→ Description of the task
Transcribe each line of the material as it is, and drop any picture.

→ Data extract
- - - - -

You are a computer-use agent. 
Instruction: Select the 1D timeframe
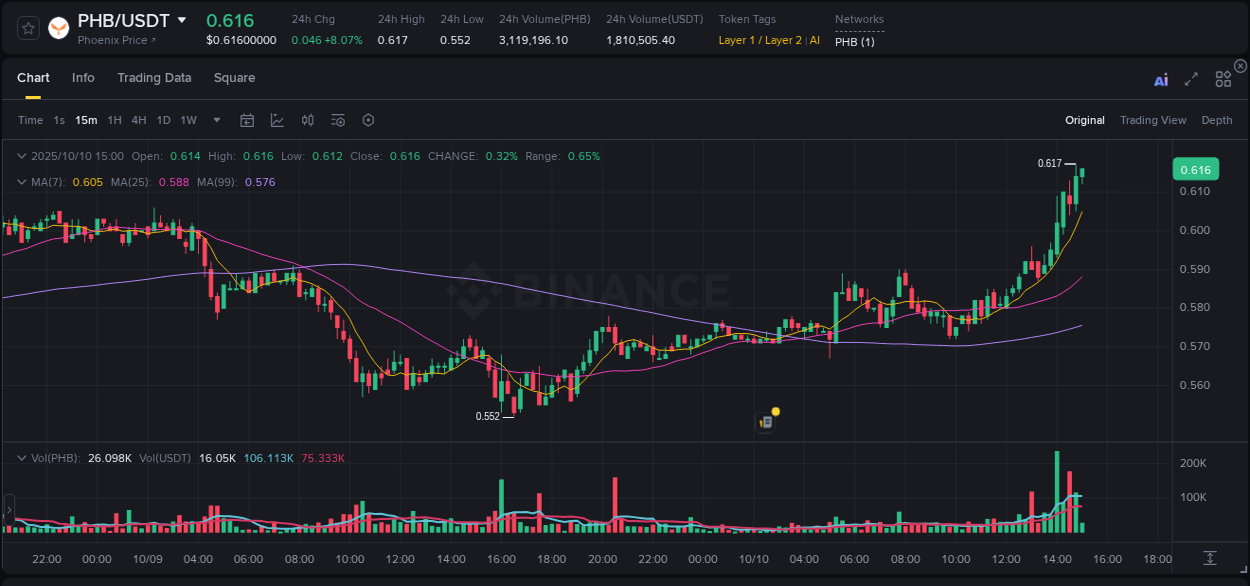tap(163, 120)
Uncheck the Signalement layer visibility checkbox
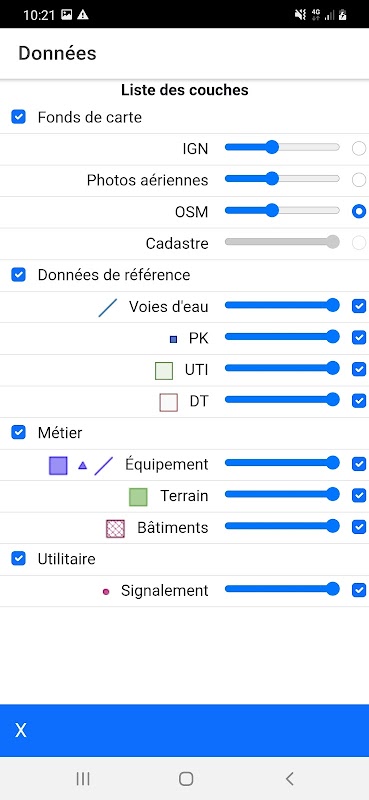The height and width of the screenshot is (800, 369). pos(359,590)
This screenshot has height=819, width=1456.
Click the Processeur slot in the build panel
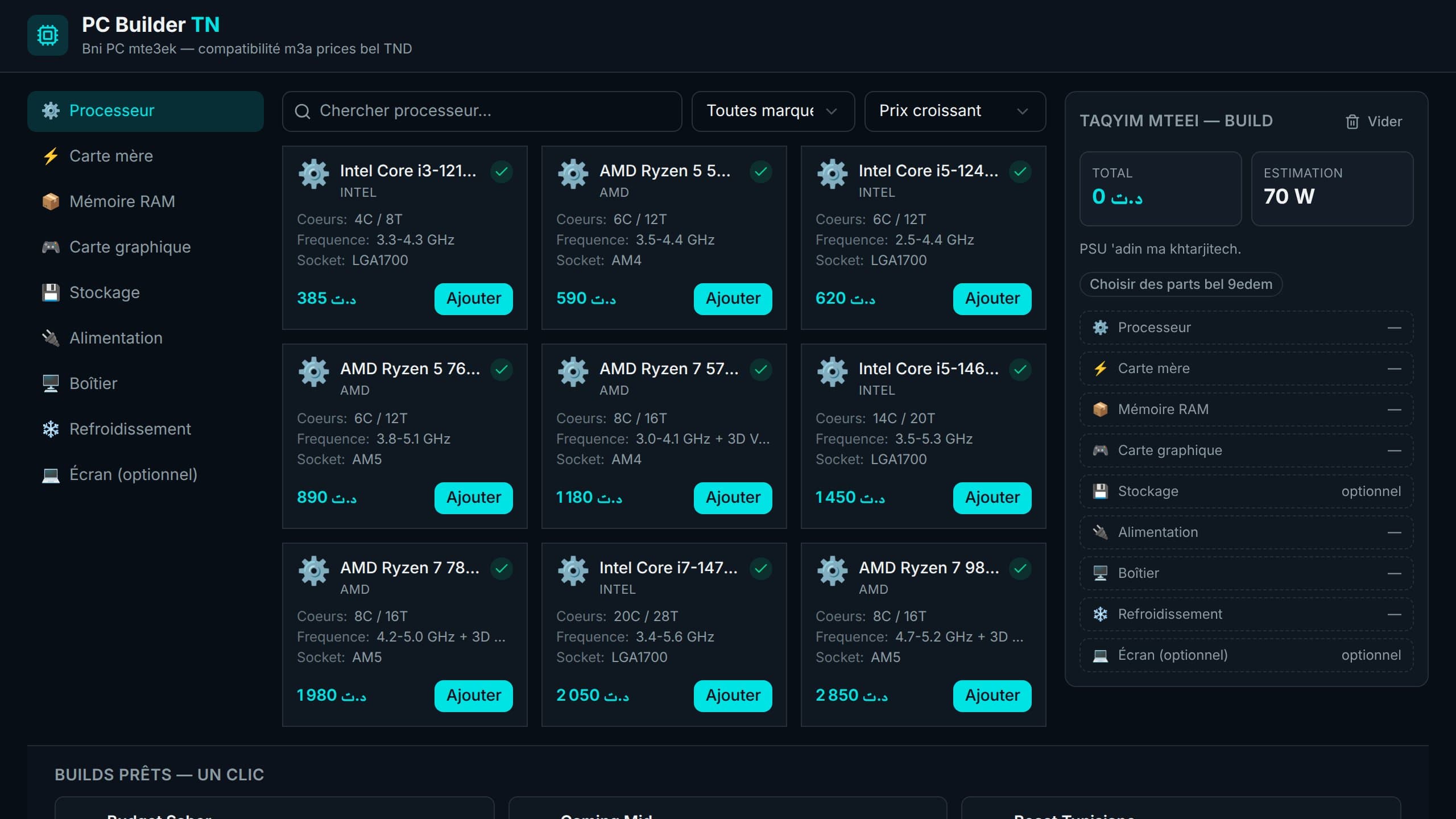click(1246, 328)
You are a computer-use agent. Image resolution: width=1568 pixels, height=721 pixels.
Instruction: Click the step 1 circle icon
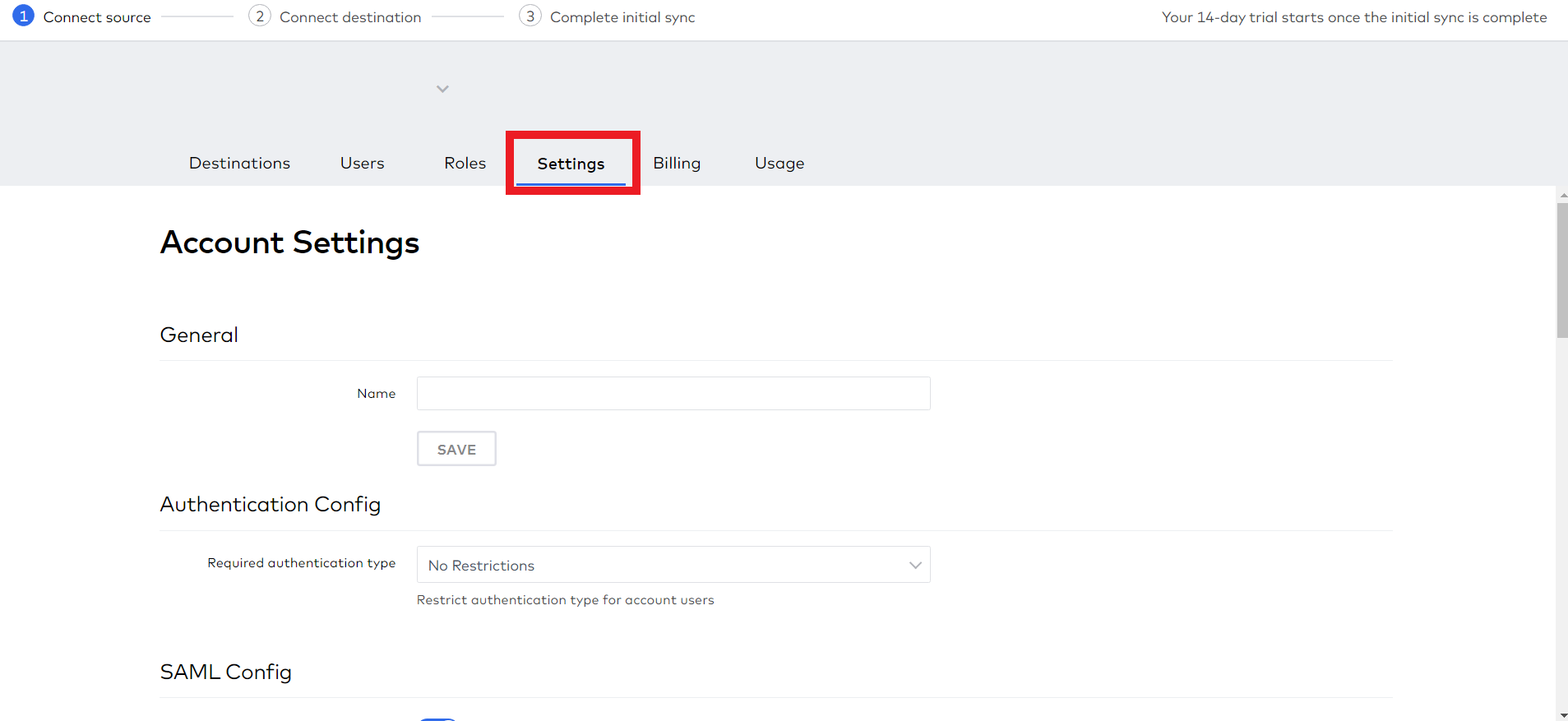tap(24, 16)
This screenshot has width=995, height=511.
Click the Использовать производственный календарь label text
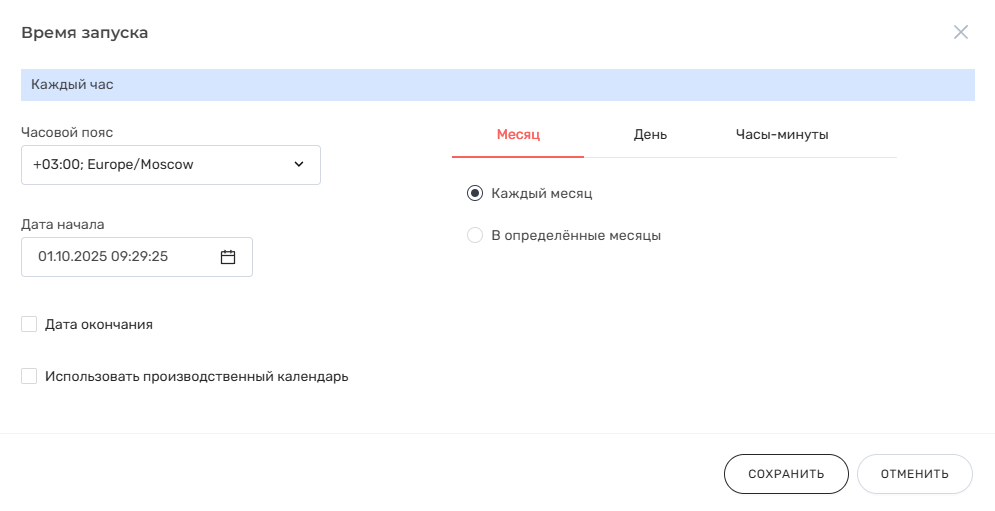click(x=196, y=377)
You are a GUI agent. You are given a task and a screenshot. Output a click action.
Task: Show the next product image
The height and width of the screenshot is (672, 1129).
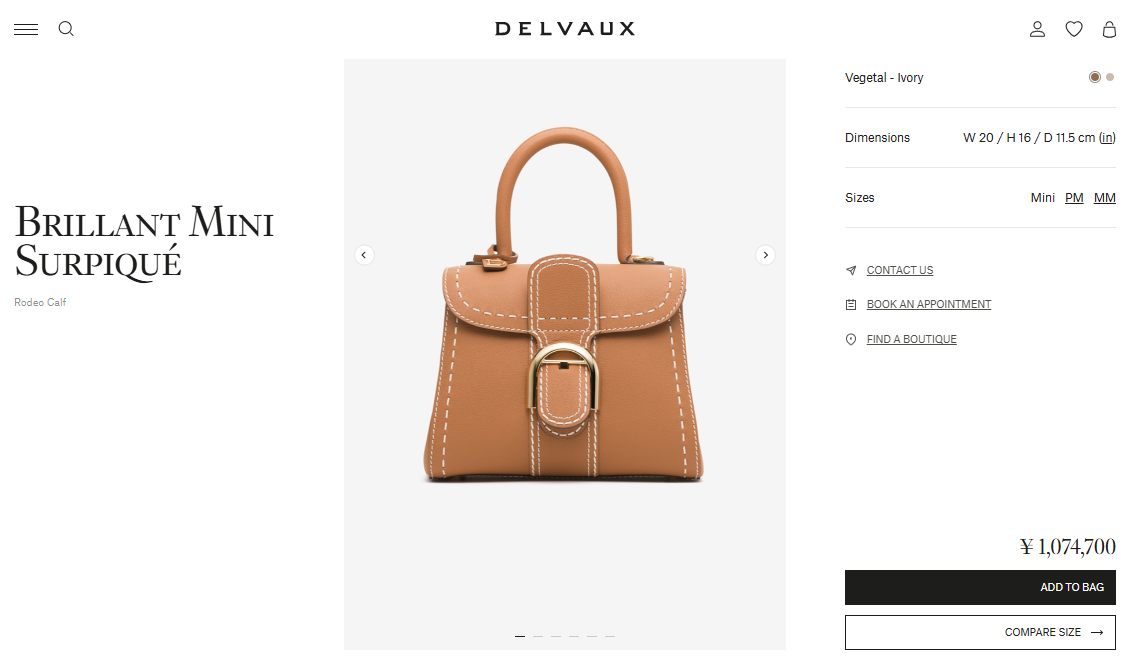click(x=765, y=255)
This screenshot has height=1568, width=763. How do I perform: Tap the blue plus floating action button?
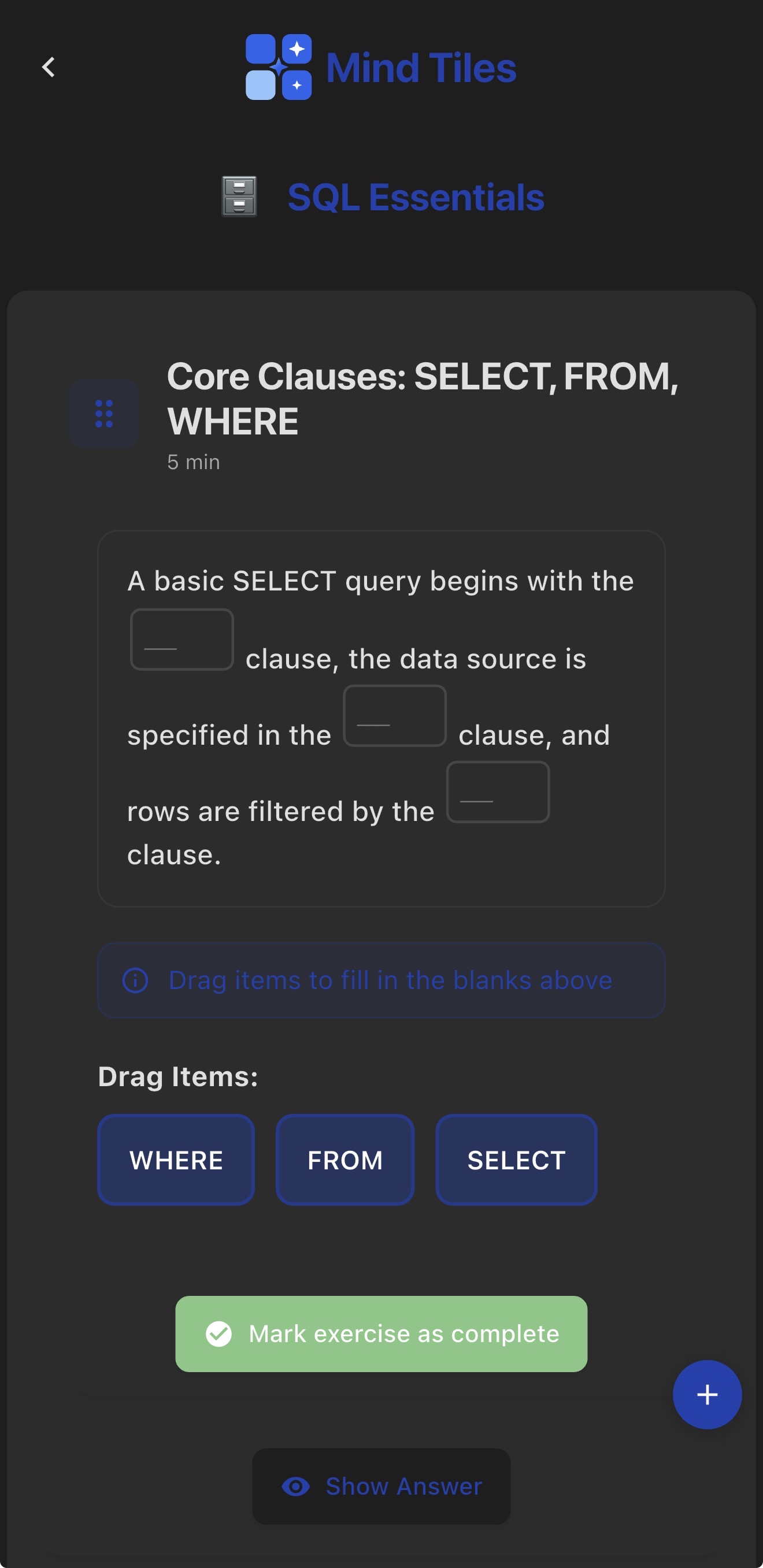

- - - - -

→ Written response
You are a computer-use agent. 
Instruction: Select the 1D timeframe
tap(163, 120)
Uncheck the Signalement layer visibility checkbox
The height and width of the screenshot is (800, 369). pos(359,590)
This screenshot has height=819, width=1456.
Click the Processeur slot in the build panel
click(1246, 328)
You are a computer-use agent. Image resolution: width=1568 pixels, height=721 pixels.
Instruction: Click the step 1 circle icon
tap(24, 16)
This screenshot has width=995, height=511.
Click the Использовать производственный календарь label text
click(x=196, y=377)
You are a GUI agent. You are given a task and a screenshot. Output a click action.
Task: Show the next product image
The height and width of the screenshot is (672, 1129).
click(x=765, y=255)
This screenshot has height=1568, width=763. How do I perform: Tap the blue plus floating action button?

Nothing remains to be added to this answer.